17 Görümümde atları ve binicilerini gördüm. Ateş, gökyakut ve kükürt renginde göğüs zırhları kuşanmışlardı. Atların başları aslan başına benziyordu. Ağızlarından ateş, duman, kükürt fışkırıyordu.
In tako sem v videnju videl konje in te, ki so sedeli na njih, da imajo prsni oklepi [barvo] ognja in hijacinta ter žvepla; in glave konj so bile kakor levje glave, in iz njihovih ust so prihajali ogenj in dim in žveplo.
18 İnsanların üçte biri bunların ağzından fışkıran ateş, duman ve kükürtten, bu üç beladan öldü.
Od teh treh je bila tretjina ljudi ubita z ognjem, z dimom in z žveplom, ki so prihajali iz njihovih ust.
19 Atların gücü ağızlarında ve kuyruklarındadır. Yılanı andıran kuyruklarının başıyla zarar verirler.
Kajti njihova oblast je v njihovih ustih in v njihovih repih, kajti njihovi repi so bili podobni kačam in imeli so glave in z njimi škodujejo.

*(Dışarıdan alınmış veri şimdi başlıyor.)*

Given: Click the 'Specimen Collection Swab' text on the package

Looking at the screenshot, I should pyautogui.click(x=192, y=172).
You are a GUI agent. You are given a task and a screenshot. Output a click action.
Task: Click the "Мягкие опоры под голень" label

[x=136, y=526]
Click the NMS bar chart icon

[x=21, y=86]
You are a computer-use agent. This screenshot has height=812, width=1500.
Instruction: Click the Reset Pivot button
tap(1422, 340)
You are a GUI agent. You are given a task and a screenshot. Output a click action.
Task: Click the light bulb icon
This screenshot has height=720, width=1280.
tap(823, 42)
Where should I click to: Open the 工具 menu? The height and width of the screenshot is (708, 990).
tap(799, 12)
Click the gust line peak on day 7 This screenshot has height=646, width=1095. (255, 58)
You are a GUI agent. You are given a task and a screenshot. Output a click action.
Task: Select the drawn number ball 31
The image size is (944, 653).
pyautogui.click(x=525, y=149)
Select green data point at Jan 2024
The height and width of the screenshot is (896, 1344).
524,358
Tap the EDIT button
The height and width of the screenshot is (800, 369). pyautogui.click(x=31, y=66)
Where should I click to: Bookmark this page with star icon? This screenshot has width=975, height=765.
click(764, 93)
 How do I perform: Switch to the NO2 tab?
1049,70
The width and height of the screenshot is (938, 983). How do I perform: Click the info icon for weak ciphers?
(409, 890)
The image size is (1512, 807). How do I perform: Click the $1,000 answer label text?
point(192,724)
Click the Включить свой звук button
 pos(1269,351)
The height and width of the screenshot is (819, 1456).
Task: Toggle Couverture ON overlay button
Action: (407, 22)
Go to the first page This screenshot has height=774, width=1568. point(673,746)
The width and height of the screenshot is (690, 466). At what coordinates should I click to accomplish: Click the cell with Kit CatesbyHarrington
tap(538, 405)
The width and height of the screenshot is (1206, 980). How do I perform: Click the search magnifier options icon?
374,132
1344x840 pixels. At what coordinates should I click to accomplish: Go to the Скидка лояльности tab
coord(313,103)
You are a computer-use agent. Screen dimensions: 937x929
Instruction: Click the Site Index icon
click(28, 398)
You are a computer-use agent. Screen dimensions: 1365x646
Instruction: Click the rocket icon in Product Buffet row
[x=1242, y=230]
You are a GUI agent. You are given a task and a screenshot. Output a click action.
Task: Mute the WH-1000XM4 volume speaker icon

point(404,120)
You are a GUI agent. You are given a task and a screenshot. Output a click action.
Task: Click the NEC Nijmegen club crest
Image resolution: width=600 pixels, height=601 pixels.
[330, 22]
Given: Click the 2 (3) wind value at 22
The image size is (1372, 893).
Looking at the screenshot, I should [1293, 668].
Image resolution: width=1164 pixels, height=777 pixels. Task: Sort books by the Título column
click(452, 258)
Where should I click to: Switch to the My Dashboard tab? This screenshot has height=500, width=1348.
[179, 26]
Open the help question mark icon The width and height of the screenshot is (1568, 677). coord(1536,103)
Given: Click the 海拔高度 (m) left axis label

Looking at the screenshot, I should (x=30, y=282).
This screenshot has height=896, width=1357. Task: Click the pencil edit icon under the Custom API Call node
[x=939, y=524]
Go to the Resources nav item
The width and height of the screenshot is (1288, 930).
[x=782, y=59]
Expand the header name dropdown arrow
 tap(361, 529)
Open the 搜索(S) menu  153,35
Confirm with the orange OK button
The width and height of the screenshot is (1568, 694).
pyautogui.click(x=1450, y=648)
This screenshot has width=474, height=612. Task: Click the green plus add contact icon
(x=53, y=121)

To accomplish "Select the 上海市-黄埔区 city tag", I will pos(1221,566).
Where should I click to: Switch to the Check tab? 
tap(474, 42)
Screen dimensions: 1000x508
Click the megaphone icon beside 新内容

20 Geriye kalan insanlar, yani bu belalardan ölmemiş olanlar, kendi elleriyle yaptıkları putlardan dönüp tövbe etmediler. Cinlere ve göremeyen, işitemeyen, yürüyemeyen altın, gümüş, tunç, taş, tahta putlara tapmaktan vazgeçmediler.
In preostali izmed ljudi, ki niso bili pobiti s temi nadlogami, se še niso pokesali od del svojih rok, da ne bi oboževali hudičev, zlatih malikov, srebrnih in bronastih, kamnitih in lesenih, ki niti ne morejo videti, niti slišati, niti hoditi;
21 Adam öldürmekten, büyü, fuhuş, hırsızlık yapmaktan da tövbe etmediler.
niti se niso pokesali od svojih umorov, niti od svojih čarodejstev, niti od svojih prešuštvovanj, niti od svojih tatvin.